Hmmmm, I could have sworn that Elliott Abrams was a high ranking member of the NSC for democracy and human rights during the 8 years of the Bush administration.

During that time, Russia went from a democracy to an oligarchy, Venezuela became a totalitarian goverment, the supposedly free election of Hamas in Gaza was invalidated, Mubarak not only consolidated his power in Egypt, but jailed the presidential runner-up in those same 2005 eletions. Aung San Suu Kyi was first released from house arrest in Myanmar, only to be nearly killed in a government sponsored attempt on her life, followed by a return to house arrrest, Syria assasinated the the former Prime Minister of Lebanon, which led to a Syrian troop withdrawal, followed by an Israeli invasion, followed by an Israeli withdrawal, by a new government with a more powerful Hezbollah party.

Looking at the above, you would have to conclude one of three things:

1) Elliott Abrams wasn't very good at his job

2) there's some other Elliott Abrams out there, now giving wise advice

3) maybe, just MAYBE we have less influence internationally than we believe and not every outcome is determined by the finger of Uncle Sam on the scale!

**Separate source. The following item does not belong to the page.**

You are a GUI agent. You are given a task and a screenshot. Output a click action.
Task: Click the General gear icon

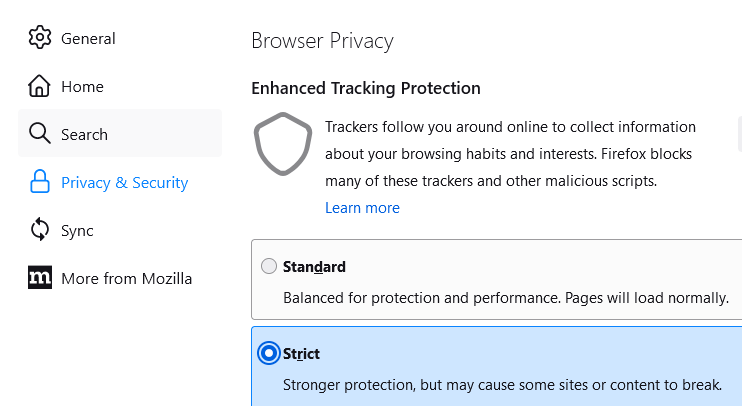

Posted by: johnmarshall5446 | January 21, 2011 12:04 PM | Report abuse

More from the neoconservative echo chamber. These people could sit around quoting one another until the cows come home.

Posted by: jbritt3 | January 21, 2011 2:34 PM | Report abuse

Although the govt. reflexively maligned WikiLeaks , its revelations about corruption are a factor in the Tunisian uprising. I wonder which side our leaders are really on -- the former govt. or the people.

Posted by: Sion1 | January 21, 2011 4:57 PM | Report abuse

why should the U.S. get involved with Tunisia beyond the eventual (hopefully) acknowledgement of the new government and working with the UN if anyone in Tunisia asks for help in conducting the elections?

Egypt is not Tunisia, and Mubarak would just ignore the U.S., again.

Bush43 freedom and democracy theme did not work so well.

The best thing the U.S. could do is LEAD BY EXAMPLE. This endless media focus on the next election that starts the day aftrer an election is NOT a good example.